──────── EXERCISE TEXT
Phase 3: Interop and Specialized

ferray-strings: StringArray with vectorized operations (case, strip, search, split, regex)
ferray-ma: MaskedArray with mask propagation, masked reductions and sorting
ferray-stride-tricks: sliding_window_view, as_strided, overlap checking
ferray-numpy-interop: PyO3 zero-copy NumPy conversion, Arrow and Polars interop

Phase 4: Beyond NumPy

f16 support: Half-precision floats as first-class element type across all crates
no_std core: ferray-core and ferray-ufunc compile with #![no_std] (requires alloc)
Const generic shapes: Shape1<N> through Shape6 with compile-time dimension checking
ferray-autodiff: Forward-mode automatic differentiation via DualNumber<T>

Phase 5: Verification Infrastructure

NumPy oracle fixture generation for cross-validation
Property-based tests with proptest (256 cases per property)
Fuzz targets for public function families
SIMD vs scalar verification (all tests pass with FERRAY_FORCE_SCALAR=1)
Kani formal verification harnesses for ferray-core
Statistical equivalence benchmarks (47/47 accuracy tests pass)

Design

ferray-gpu design doc: Phase 6 GPU acceleration architecture
- CubeCL for cross-platform GPU kernels (CUDA/ROCm/Vulkan/Metal/WebGPU)
- cudarc for NVIDIA vendor libraries (cuBLAS, cuFFT, cuSOLVER)
- GpuArray<T, D> with stream-ordered async execution
- Pinned memory transfers, 6 fused kernels, auto-dispatch

Changed

ferray-autodiff: god file — 1866 lines in single lib.rs (#535)
────────────────
──────── INPUT DATA
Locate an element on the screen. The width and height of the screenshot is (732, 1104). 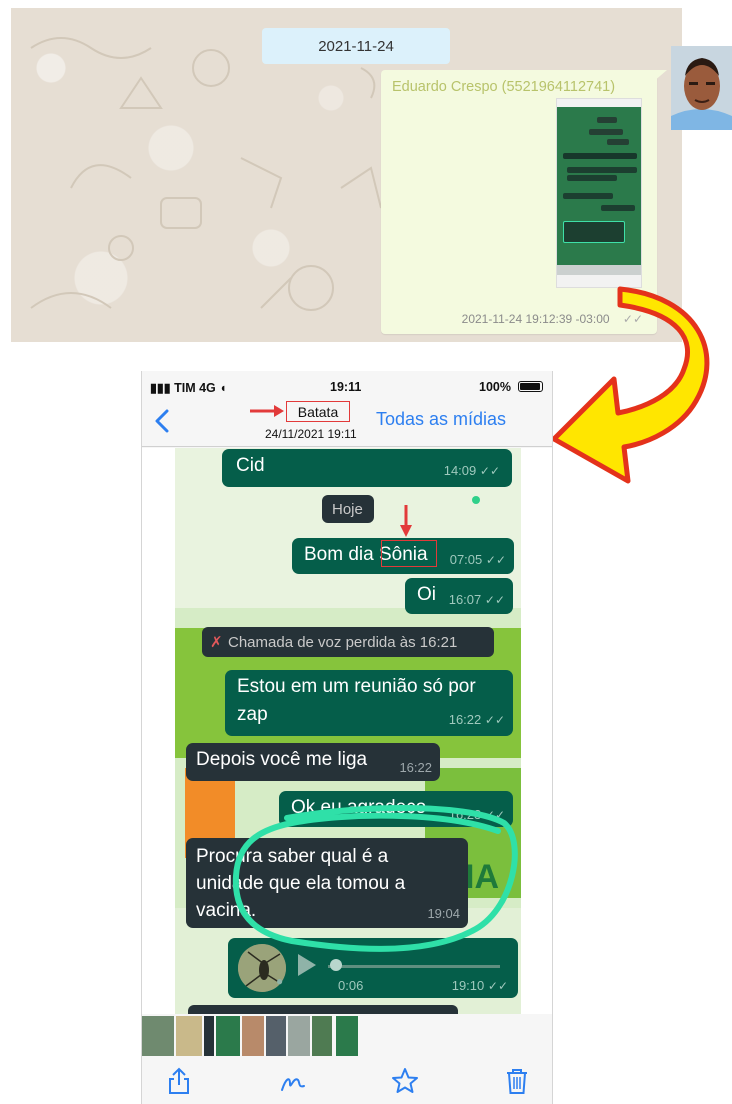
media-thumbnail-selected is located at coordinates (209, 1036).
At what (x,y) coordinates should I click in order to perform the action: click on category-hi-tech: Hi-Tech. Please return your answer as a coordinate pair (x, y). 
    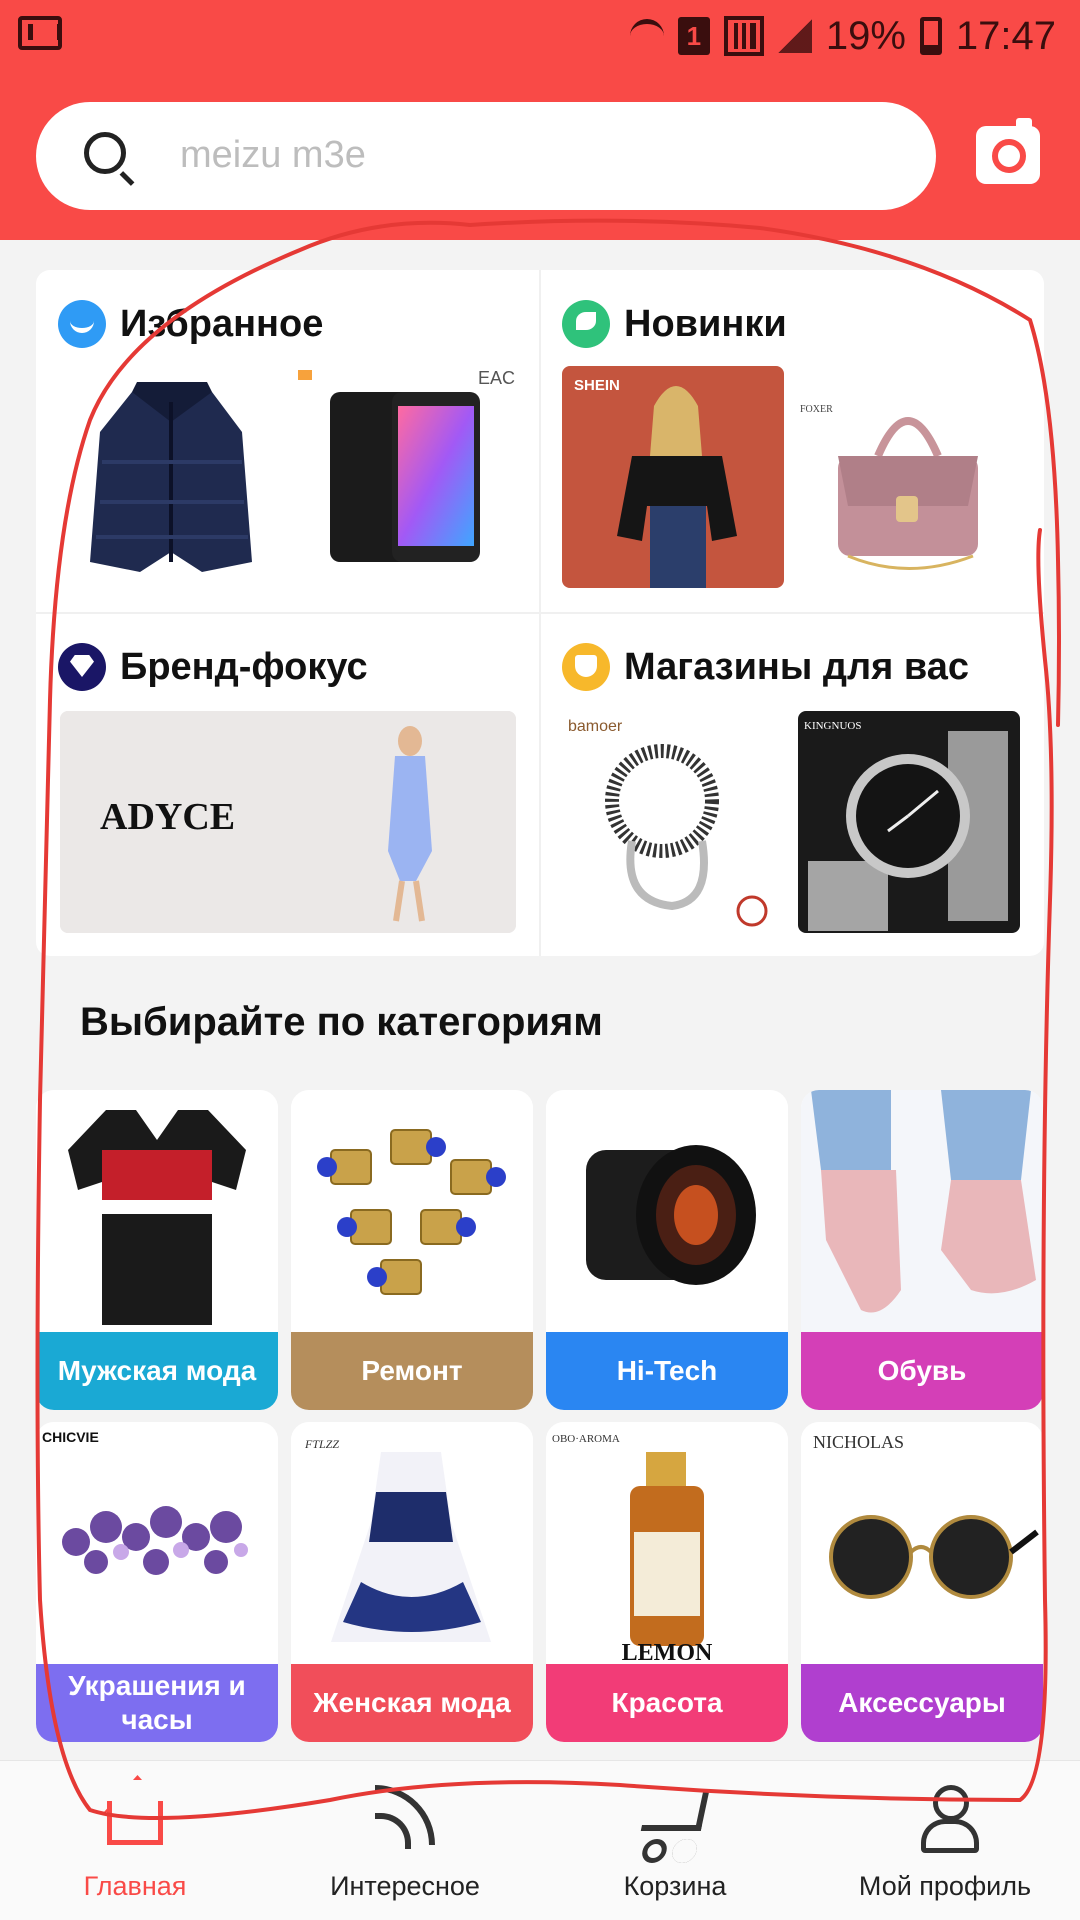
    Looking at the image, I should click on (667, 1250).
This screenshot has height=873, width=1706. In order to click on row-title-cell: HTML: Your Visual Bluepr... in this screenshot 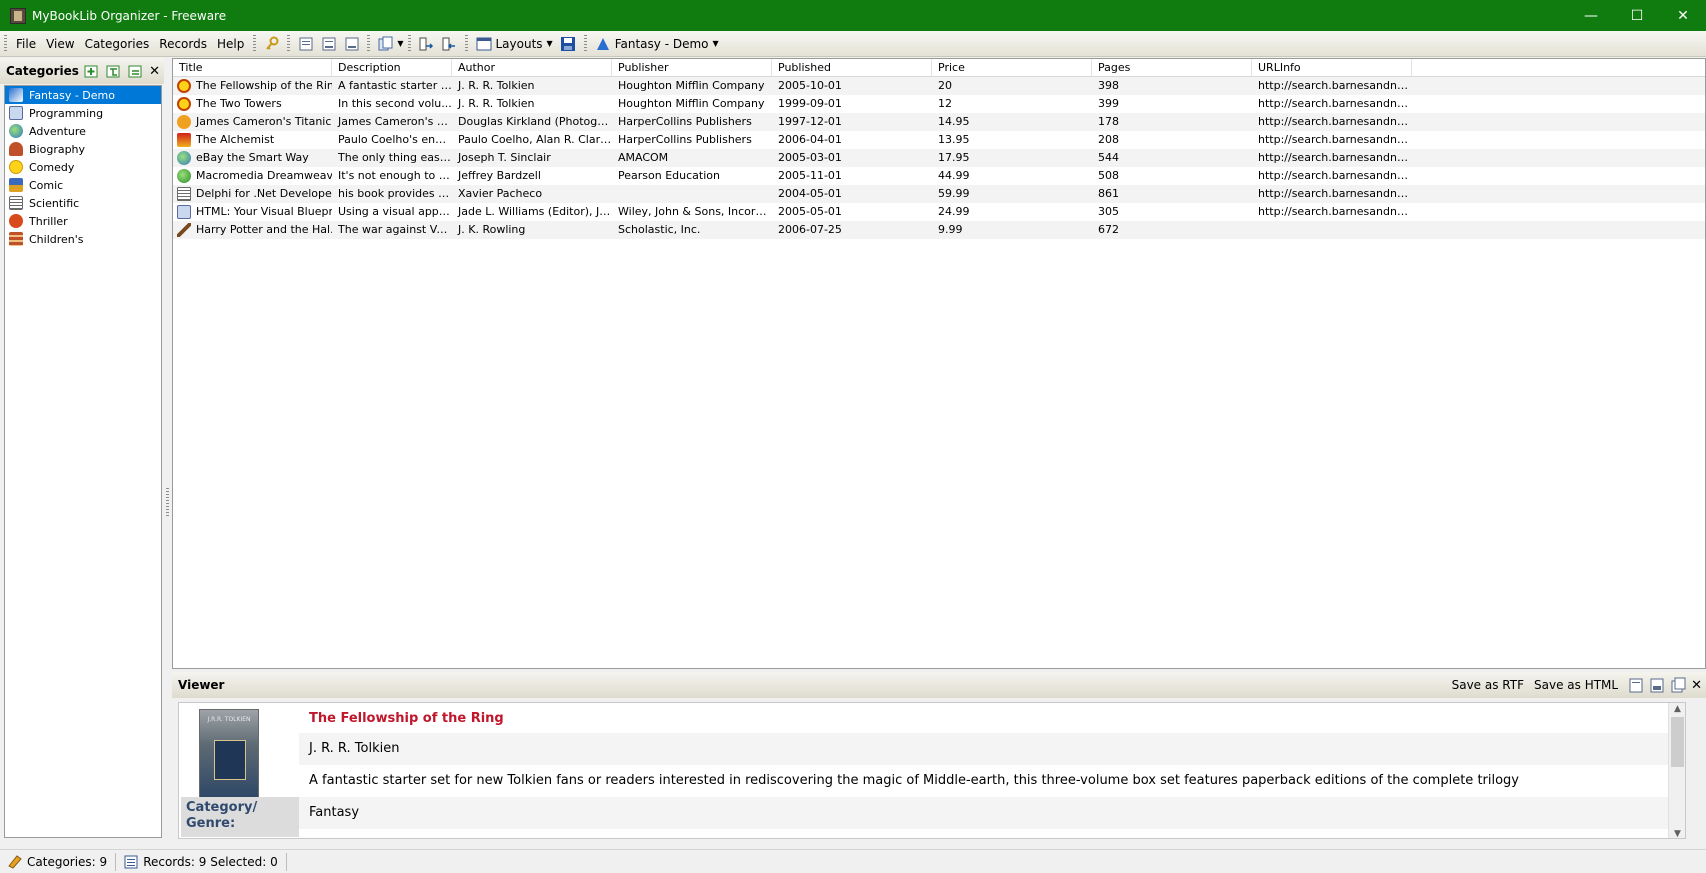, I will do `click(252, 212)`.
────────────────
◆ **TASK SET**:
1) In the entries, edit the part that opens with the line containing "At what (x,y)" and closes with the line containing "Looking at the" by replacing "coordinate pair" with "point" and leaving everything else unchanged. Give only those lines, without the pictures.
2) Resume the ferray library changelog from where it stops.

◆ **ANSWERS TO THE PROBLEMS**:
1)
At what (x,y) coordinates should I click in order to perform the action: click on category-hi-tech: Hi-Tech. Please return your answer as a point (x, y). 
    Looking at the image, I should click on (667, 1250).

2)
ferray-fft: plan cache is f64-only; no f32 FFT support (#109)
ferray-fft: rfft computes full FFT then discards half (#108)
ferray-ufunc oracle.rs: replace closure-suppression with macro type pinning (#561)
ferray-ufunc: binary ops require same shape — broadcast variants are separate functions (#379)
Prepare all crates for crates.io publishing with GitHub URLs (#35)
ferray-core: NdIter — restore and complete BinaryBroadcastIter Iterator impl and binary_map_to (#560)

Performance Optimizations

SIMD pairwise summation: 4 accumulators to saturate FPU throughput, base case 256 elements
Fused SIMD variance: simd_sum_sq_diff_f64() with FMA, no intermediate allocation (5x speedup)
FFT 1D fast path: Skip lane extraction for 1D arrays (fft/64: 17x faster than NumPy)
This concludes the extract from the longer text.